This is not the only time Dr. Wood has explicitly rejected that reason has a role in Christianity. In his book The Quest he makes the following statement:

The reason I am not a rampant skeptic, a Richard-Dawkins style scoffer, is because of my own personal, purely subjective experiences with the risen Lord Jesus Christ my savior. This isn’t anything I can logically defend. It is my own experience. Yours may be different. I can’t account for your experiences, but I know what mine are. This is where I part company with a large part of our logic-worshiping society. “You can’t base your thinking on subjectivity! It’s not logical. You’re being irrational! You can’t have a conversation with someone else who thinks differently if you’re going to rely on personal experience!” I’ve heard it all before, and I don’t believe any of it.6

This is not the only time Dr. Wood has explicitly rejected that reason has a role in Christianity.

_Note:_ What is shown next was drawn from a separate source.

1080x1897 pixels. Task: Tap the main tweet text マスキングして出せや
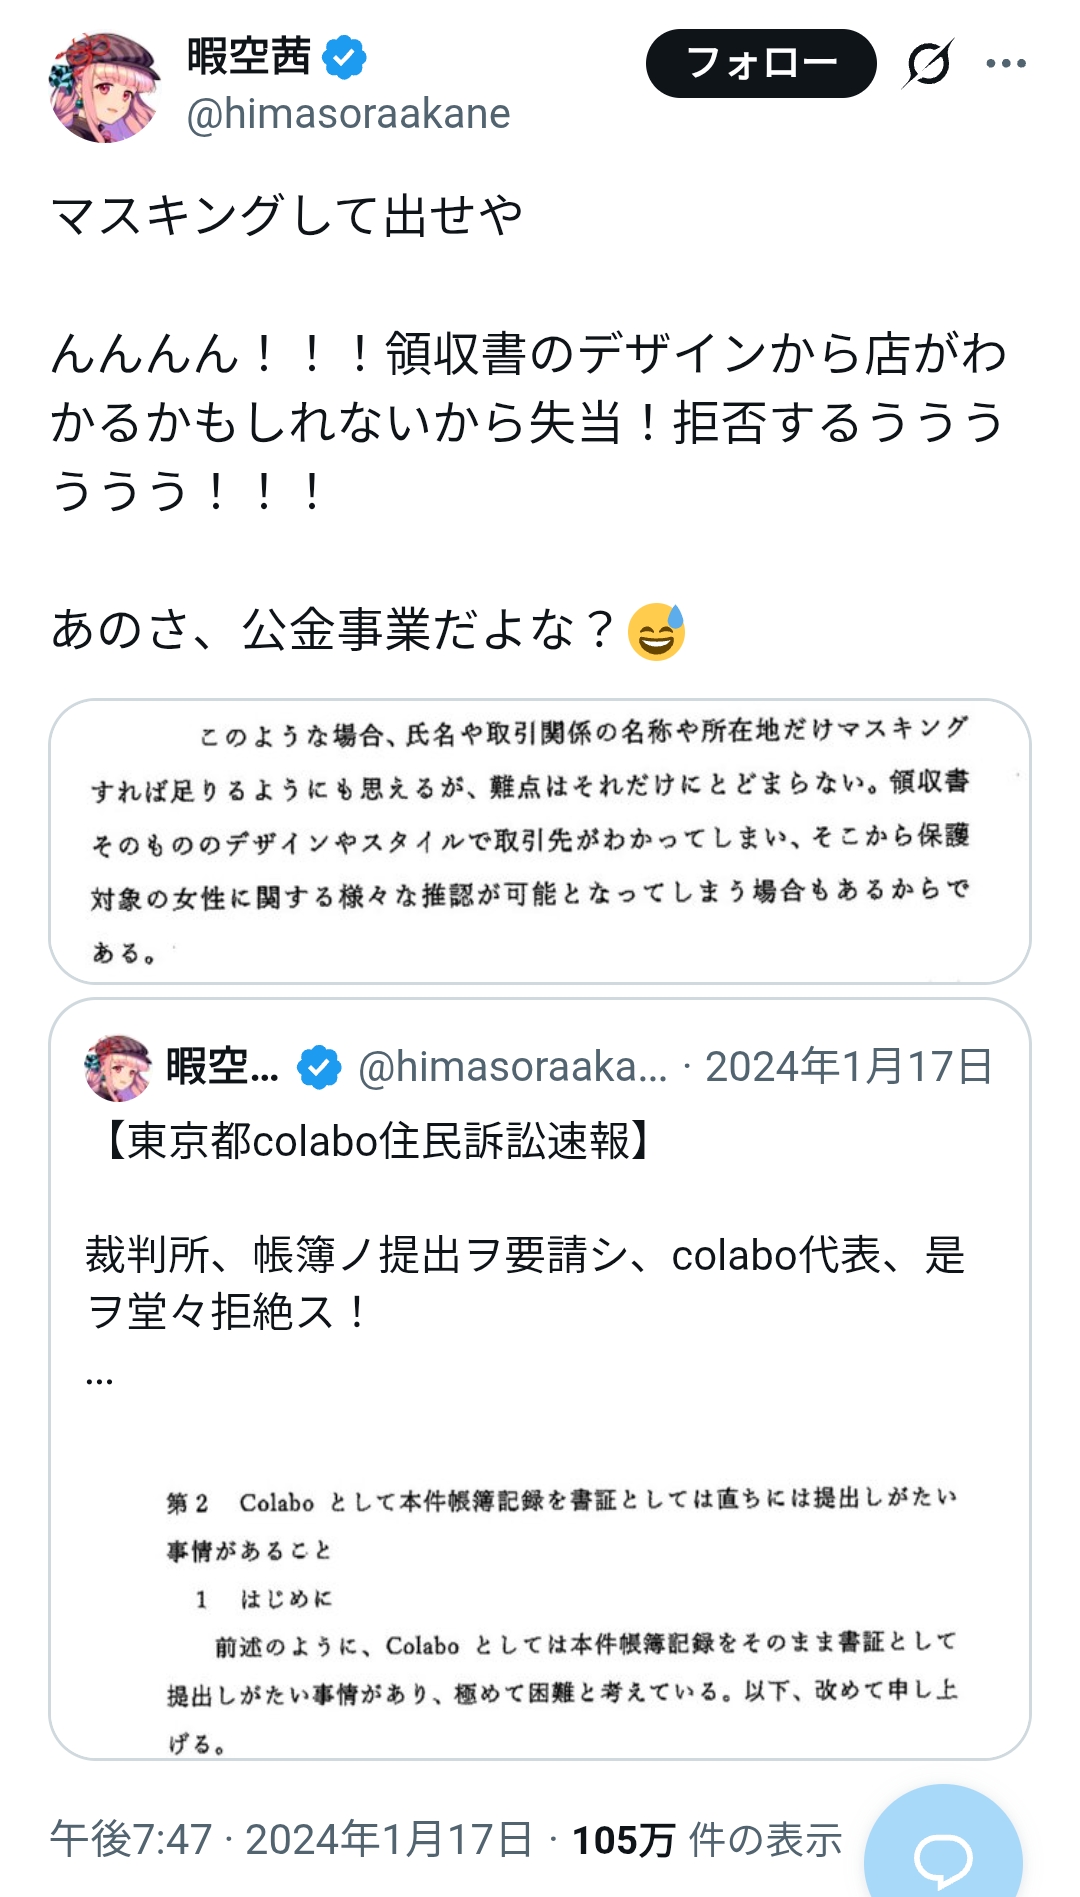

He goes on in the following pages to cite Job and how logically bad things should not happen to good people and that the relationship Christians have with God cannot be explained with evidence. Of course, he is assuming “good” people actually exist.

This perspective is at least partially fideistic. Fideism is a philosophical perspective that claims faith is opposed to reason. The Stanford Encyclopedia of Philosophy defines it as follows: “In contrast to the more rationalistic tradition of natural theology, with its arguments for the existence of God, fideism holds ... that reason is unnecessary and inappropriate for the exercise and justification of religious belief.”7 According to fideism then, reason and faith are either opposites or they at least frequently contradict one another. Dr. Wood himself has rejected the label (almost no one willingly terms themselves fideistic). He does believe that you can make sense of the evidence.8 However, according to what he’s written, the evidence leads to evolution,9 therefore he must apply pure faith to remain a Christian in the face of the evidence.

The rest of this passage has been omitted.